Sometimes an idea alone spawns grassroot contributions. However, any organizer, entrepreneur or marketer can sketch out a set of actions that build relationships between members and allow your most passionate members to lead. Don’t be afraid to give people more to do than share.

Embrace identities. Your most passionate customers, fans and followers want an identity that is meaningful to them. Beliebers, Berners and Little Monsters are all names that different armies have taken as their own. While proactively trying to make an identity “happen” is about as probable as you making a video “go viral,” choosing a name or campaign where an identity can emerge — and then embracing it when it does — is a great sign that you have an army in the making.

Build your spokes…but invest in a hub. Use social channels and the web to attract people, but have a hub — a website, your own niche network or your own app — where your most passionate people can meet, message and take on leadership roles. With 86% of time spent on mobile happening in native apps, creating funnels into messaging-based apps is critical (and easier than ever before).

Where most people are satisfied publishing to an audience on someone else’s platform, those that understand the power of building an army seek out their own network effects, member data and the analytics to drive greater impact from the people most invested in their success.

While not everyone has an idea, mission or cause that feeds an army, those who do have a tremendous opportunity in front of them.

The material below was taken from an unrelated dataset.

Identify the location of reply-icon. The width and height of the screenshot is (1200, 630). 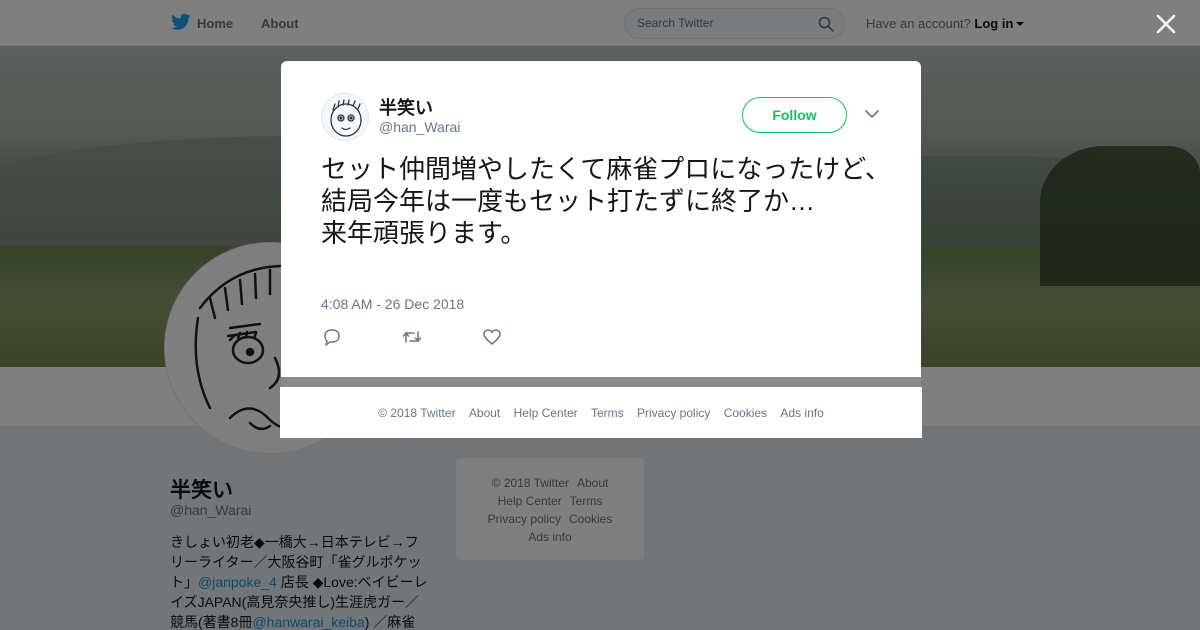
(332, 337).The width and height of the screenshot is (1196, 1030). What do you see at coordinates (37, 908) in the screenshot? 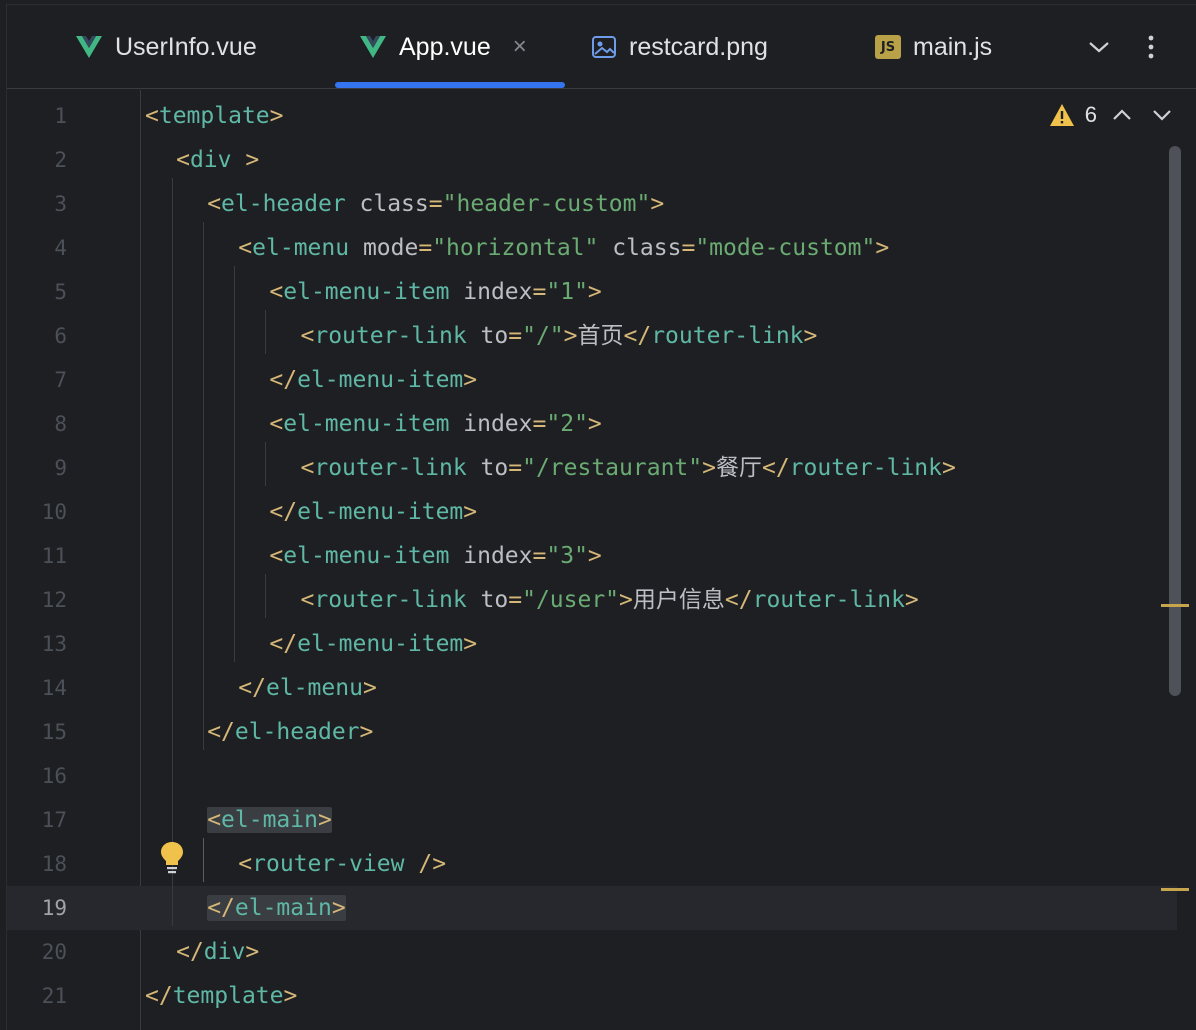
I see `line-number: 19` at bounding box center [37, 908].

Today’s landscape is riddled with entrepreneurs, companies and marketers who settled for an audience when they could have built an army. These aren’t just missed business opportunities, but missed connections for the passionate fans who would have enlisted instantly.

People are made for missions, identities and to have an impact. By aiming for an army, you can achieve more than you ever thought possible, and create networks that need to exist in the world along the way.